** Work request **
Write out the records once more, exactly as given.

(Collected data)
■ ■ ■ ■ ■

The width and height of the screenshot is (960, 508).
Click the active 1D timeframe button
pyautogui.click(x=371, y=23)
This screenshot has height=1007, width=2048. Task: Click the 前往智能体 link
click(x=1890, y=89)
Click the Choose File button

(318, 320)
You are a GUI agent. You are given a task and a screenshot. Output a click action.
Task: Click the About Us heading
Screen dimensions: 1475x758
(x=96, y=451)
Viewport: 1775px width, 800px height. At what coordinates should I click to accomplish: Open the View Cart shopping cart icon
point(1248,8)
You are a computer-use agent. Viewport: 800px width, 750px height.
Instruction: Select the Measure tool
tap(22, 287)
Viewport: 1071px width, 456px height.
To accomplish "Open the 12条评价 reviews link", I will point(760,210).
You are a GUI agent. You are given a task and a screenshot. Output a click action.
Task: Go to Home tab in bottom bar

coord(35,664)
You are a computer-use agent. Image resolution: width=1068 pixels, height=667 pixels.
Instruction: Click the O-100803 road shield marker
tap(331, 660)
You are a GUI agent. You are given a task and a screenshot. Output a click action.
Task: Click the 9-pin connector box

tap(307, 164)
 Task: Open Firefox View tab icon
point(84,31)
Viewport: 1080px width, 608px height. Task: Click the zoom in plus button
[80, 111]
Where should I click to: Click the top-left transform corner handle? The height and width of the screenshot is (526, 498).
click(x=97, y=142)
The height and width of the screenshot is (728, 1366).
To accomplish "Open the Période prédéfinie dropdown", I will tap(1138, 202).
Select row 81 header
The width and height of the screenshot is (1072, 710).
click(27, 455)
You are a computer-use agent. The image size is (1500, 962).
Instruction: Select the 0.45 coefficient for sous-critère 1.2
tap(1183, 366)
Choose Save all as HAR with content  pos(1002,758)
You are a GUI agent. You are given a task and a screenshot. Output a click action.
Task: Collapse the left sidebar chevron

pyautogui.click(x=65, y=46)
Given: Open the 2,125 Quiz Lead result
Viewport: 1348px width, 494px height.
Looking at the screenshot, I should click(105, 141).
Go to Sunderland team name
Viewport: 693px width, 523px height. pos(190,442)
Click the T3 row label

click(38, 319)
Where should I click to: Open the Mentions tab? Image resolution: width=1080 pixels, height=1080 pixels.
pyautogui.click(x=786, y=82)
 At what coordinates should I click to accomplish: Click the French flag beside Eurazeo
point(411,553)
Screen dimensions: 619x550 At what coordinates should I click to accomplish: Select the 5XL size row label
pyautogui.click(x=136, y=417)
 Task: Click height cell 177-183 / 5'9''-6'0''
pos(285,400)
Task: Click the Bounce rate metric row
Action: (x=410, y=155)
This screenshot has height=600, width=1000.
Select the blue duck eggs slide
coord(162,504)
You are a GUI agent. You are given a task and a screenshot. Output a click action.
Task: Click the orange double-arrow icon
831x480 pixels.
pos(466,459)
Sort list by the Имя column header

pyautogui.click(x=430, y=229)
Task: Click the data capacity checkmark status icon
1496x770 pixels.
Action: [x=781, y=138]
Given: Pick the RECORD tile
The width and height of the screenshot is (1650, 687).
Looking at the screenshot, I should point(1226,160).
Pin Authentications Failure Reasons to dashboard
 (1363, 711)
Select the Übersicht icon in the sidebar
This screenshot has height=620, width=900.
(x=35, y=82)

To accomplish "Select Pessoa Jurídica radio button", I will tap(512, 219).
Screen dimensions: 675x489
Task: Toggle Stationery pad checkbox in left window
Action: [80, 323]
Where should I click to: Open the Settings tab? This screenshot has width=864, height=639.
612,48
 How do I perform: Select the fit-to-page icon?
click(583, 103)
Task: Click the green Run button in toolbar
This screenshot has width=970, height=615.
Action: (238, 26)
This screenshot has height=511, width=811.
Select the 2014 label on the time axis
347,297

■ ■ ■ ■ ■

** Task result **
The width and height of the screenshot is (960, 508).
Click the active 1D timeframe button
pyautogui.click(x=371, y=23)
This screenshot has height=1007, width=2048. Task: Click the 前往智能体 link
click(x=1890, y=89)
Click the Choose File button

(318, 320)
You are a GUI agent. You are given a task and a screenshot. Output a click action.
Task: Click the About Us heading
Screen dimensions: 1475x758
(x=96, y=451)
Viewport: 1775px width, 800px height. At what coordinates should I click to accomplish: Open the View Cart shopping cart icon
point(1248,8)
You are a computer-use agent. Viewport: 800px width, 750px height.
Instruction: Select the Measure tool
tap(22, 287)
Viewport: 1071px width, 456px height.
To accomplish "Open the 12条评价 reviews link", I will point(760,210).
You are a GUI agent. You are given a task and a screenshot. Output a click action.
Task: Go to Home tab in bottom bar

coord(35,664)
You are a computer-use agent. Image resolution: width=1068 pixels, height=667 pixels.
Instruction: Click the O-100803 road shield marker
tap(331, 660)
You are a GUI agent. You are given a task and a screenshot. Output a click action.
Task: Click the 9-pin connector box

tap(307, 164)
 Task: Open Firefox View tab icon
point(84,31)
Viewport: 1080px width, 608px height. Task: Click the zoom in plus button
[80, 111]
Where should I click to: Click the top-left transform corner handle? The height and width of the screenshot is (526, 498).
click(x=97, y=142)
The height and width of the screenshot is (728, 1366).
To accomplish "Open the Période prédéfinie dropdown", I will tap(1138, 202).
Select row 81 header
The width and height of the screenshot is (1072, 710).
click(27, 455)
You are a computer-use agent. The image size is (1500, 962).
Instruction: Select the 0.45 coefficient for sous-critère 1.2
tap(1183, 366)
Choose Save all as HAR with content  pos(1002,758)
You are a GUI agent. You are given a task and a screenshot. Output a click action.
Task: Collapse the left sidebar chevron

pyautogui.click(x=65, y=46)
Given: Open the 2,125 Quiz Lead result
Viewport: 1348px width, 494px height.
Looking at the screenshot, I should click(105, 141).
Go to Sunderland team name
Viewport: 693px width, 523px height. pos(190,442)
Click the T3 row label

click(38, 319)
Where should I click to: Open the Mentions tab? Image resolution: width=1080 pixels, height=1080 pixels.
pyautogui.click(x=786, y=82)
 At what coordinates should I click to accomplish: Click the French flag beside Eurazeo
point(411,553)
Screen dimensions: 619x550 At what coordinates should I click to accomplish: Select the 5XL size row label
pyautogui.click(x=136, y=417)
 Task: Click height cell 177-183 / 5'9''-6'0''
pos(285,400)
Task: Click the Bounce rate metric row
Action: (x=410, y=155)
This screenshot has height=600, width=1000.
Select the blue duck eggs slide
coord(162,504)
You are a GUI agent. You are given a task and a screenshot. Output a click action.
Task: Click the orange double-arrow icon
831x480 pixels.
pos(466,459)
Sort list by the Имя column header

pyautogui.click(x=430, y=229)
Task: Click the data capacity checkmark status icon
1496x770 pixels.
Action: [x=781, y=138]
Given: Pick the RECORD tile
The width and height of the screenshot is (1650, 687).
Looking at the screenshot, I should point(1226,160).
Pin Authentications Failure Reasons to dashboard
 (1363, 711)
Select the Übersicht icon in the sidebar
This screenshot has height=620, width=900.
(x=35, y=82)

To accomplish "Select Pessoa Jurídica radio button", I will tap(512, 219).
Screen dimensions: 675x489
Task: Toggle Stationery pad checkbox in left window
Action: [80, 323]
Where should I click to: Open the Settings tab? This screenshot has width=864, height=639.
612,48
 How do I perform: Select the fit-to-page icon?
click(583, 103)
Task: Click the green Run button in toolbar
This screenshot has width=970, height=615.
Action: (238, 26)
This screenshot has height=511, width=811.
Select the 2014 label on the time axis
347,297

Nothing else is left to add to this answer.